Required task ▸
In the forum thread about neural networks and splines, what term does the literature typically use for what the first commenter calls "classes"?

Provided passage ▸
Correct me if I’m wrong, but it struck while reading this that you can think of a neural network as learning two things at once:
a classification of the input into 2^N different classes (where N is the total number of neurons), each of which gets a different function applied to it
those functions themselves
(also each function is a linear transformation)
The 2^N classes would be all the different polytopes, and each function would be the linear transformation that the network implements when a polytope’s neurons are on and all others are off.
To me this suggests some questions:
Can the functions and classes be decoupled?
It seems a little odd that the weights in a given layer are kind of doing double-duty — they’re both helping to implement some particular linear transformation that the whole network performs (transforming the kind of data you feed into the network at the input into the kind of data you expect at the output), and they’re also helping to determine which linear function the rest of the network is going to perform (by tipping downstream neurons’ activations over their thresholds or not).
Is that at all a sensible way to look at it?
Could you come up with some other scheme for choosing between a whole bunch of different linear transformations?
How much of the power of neural networks comes from their ability to learn to classify something into exponentially many different classes vs from the linear transformations that each class implements?
Does this question even make sense?
The 2^N different linear transformations can’t be arbitrary. As mentioned in the post, there’s the constraint that neighboring polytopes implement very similar transformations, because their weight matrices vary by just one row.
What would be a reasonable way to measure this degree of constrained-ness?
This comment has been the result of a layman thinking out loud. Appreciate anyone who can answer my questions or point out any misunderstandings!
Dropping some late answers here—though this isn’t my subfield, so forgive me if I mess things up here.
Correct me if I’m wrong, but it struck while reading this that you can think of a neural network as learning two things at once:
a classification of the input into 2^N different classes (where N is the total number of neurons), each of which gets a different function applied to it
those functions themselves
This is exactly what a spline is! This is where the spline view of neural networks comes from (mentioned in Appendix C of the post). What you call “classes” the literature typically calls the “partition.” Also, while deep networks can theoretically have exponentially many elements in the partition (w.r.t. the number of neurons), in practice, they instead are closer to linear.
Can the functions and classes be decoupled?
To my understanding this is exactly what previous (non-ML) research on splines did, with things like free-knot splines. Unfortunately this is computationally intractable. So instead much research focused on fixing the partition (say, to a uniform grid), and changing only the functions. A well-known example here is the wavelet transform. But then you lose the flexibility to change the partition—incredibly important if some regions need higher resolution than others!
From this perspective the coupling of functions to the partition is exactly what makes neural networks good approximators in the first place! It allows you to freely move the partition, like with free-knot splines, but in a way that’s still computationally tractable. Intuitively, neural networks have the ability to use high resolution where it’s needed most, like how 3D meshes of video game characters have the most polygons in their face.
How much of the power of neural networks comes from their ability to learn to classify something into exponentially many different classes vs from the linear transformations that each class implements?

Given data ▸

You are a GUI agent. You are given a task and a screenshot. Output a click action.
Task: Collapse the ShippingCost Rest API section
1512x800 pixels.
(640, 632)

The answer ▸
The literature typically calls them the "partition."